_WORK REQUEST_
For each line below that holds "second", return the line as it stands.

Segment Start: TASK MATERIAL

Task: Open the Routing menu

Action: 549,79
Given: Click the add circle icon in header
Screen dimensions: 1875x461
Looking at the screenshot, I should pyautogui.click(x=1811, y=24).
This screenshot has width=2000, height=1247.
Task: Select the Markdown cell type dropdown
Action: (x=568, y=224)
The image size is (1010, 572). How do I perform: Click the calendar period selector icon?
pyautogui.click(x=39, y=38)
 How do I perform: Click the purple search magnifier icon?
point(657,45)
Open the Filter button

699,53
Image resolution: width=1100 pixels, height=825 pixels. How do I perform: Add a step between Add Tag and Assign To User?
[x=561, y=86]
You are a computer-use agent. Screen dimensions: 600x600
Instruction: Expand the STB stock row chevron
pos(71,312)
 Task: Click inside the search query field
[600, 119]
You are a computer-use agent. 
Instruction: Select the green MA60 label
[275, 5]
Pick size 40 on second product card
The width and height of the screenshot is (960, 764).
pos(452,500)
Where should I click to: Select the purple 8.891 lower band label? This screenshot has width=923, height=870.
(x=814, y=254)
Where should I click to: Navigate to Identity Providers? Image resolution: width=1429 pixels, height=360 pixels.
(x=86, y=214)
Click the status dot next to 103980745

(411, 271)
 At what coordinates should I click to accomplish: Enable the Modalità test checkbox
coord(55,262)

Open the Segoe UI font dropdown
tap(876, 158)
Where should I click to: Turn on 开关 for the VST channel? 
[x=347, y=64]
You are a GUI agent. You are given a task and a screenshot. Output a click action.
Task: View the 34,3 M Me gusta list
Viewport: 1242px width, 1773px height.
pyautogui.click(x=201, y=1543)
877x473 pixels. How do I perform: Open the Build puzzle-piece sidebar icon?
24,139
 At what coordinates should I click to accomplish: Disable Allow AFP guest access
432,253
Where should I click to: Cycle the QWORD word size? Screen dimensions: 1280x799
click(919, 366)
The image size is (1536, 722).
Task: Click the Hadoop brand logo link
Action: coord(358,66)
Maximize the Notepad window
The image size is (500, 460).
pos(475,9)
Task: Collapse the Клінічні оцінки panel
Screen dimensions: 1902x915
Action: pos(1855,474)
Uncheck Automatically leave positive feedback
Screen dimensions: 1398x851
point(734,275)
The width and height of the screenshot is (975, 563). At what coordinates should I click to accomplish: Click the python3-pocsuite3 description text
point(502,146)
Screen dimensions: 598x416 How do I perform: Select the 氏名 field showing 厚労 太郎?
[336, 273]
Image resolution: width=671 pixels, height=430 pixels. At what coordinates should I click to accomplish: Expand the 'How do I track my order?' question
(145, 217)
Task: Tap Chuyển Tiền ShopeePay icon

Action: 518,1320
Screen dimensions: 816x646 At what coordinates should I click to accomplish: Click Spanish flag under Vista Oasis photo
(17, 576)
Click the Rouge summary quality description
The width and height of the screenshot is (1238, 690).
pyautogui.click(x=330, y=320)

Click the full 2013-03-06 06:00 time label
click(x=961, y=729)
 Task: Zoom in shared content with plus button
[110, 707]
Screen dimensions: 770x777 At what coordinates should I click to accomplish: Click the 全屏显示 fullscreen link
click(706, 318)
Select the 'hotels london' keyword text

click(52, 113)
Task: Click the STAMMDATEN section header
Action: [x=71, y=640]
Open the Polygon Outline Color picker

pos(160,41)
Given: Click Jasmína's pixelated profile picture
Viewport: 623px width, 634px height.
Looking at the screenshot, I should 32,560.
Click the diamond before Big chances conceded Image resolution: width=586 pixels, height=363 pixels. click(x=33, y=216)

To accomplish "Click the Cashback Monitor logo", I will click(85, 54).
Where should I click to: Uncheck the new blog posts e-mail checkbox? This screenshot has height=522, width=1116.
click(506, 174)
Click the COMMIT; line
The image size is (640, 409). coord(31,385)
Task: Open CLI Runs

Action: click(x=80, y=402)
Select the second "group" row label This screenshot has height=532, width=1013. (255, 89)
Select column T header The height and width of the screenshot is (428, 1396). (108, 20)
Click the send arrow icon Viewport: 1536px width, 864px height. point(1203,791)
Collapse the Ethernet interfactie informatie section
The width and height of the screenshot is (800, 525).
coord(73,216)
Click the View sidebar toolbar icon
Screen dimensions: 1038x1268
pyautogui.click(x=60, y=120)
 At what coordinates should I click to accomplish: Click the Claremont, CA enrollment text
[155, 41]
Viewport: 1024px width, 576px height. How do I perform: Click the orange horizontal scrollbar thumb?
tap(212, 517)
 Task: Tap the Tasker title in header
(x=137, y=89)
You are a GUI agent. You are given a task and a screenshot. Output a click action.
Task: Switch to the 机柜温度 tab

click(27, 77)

Segment End: TASK MATERIAL

_RESPONSE FOR THIS EXERCISE_
Pick size 40 on second product card
Select the second "group" row label This screenshot has height=532, width=1013. (255, 89)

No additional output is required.